Partitioning of ferric and ferrous iron between plagioclase and silicate melt

Abstract

Using the thermodynamic algorithm of Sugawara (Contributions to Mineralogy and Petrology 141, 2001, p. 659–686), FeO and Fe2O3 concentrations in plagioclase were computed for 420 published experiments on tholeiitic, FeTi-tholeiite, calc-alkaline, and alkaline magma compositions. Estimates of the partition coefficient between plagioclase and liquid range from 0.19 to 0.92 for Fe2O3 and from 0.008 to 0.050 for FeO, i.e. ca. twenty times greater for Fe2O3 than for FeO. Partitioning of Fe2O3 and FeO is independent of both oxygen fugacity and plagioclase composition, contradicting the common assumption that partitioning of Fe2O3 correlates positively with the amount of aluminium in plagioclase. In contrast, the SiO2-content of the magma correlates positively with the partition coefficients for Fe2O3 and FeO. This is ascribed to increasing activity of iron in polymerised SiO2-rich magma. Advances of micro-beam Fe-XANES techniques allow the determination of Fe3+/ΣFe in plagioclase.
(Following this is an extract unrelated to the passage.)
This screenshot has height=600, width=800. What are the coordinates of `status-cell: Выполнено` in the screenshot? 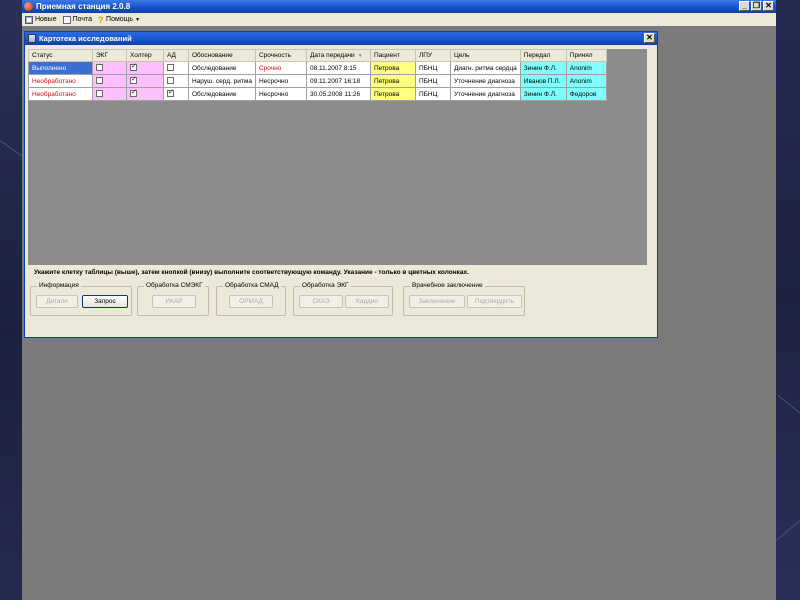 It's located at (60, 68).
Using such plagioclase data and the partition coefficients for Fe2O3 and FeO, the Fe2O3/FeO and oxygen fugacity of equilibrium magma may be estimated. As petrological examples, we estimate that the oxygen fugacity of the Palisades sill ranged from the QFM buffer to 0.5 log unit below it (QFM to QFM –0.5), the Lake County basalt from QFM to QFM –2, and Upper Zone a of the Skaergaard intrusion from QFM –1 to QFM –1.5.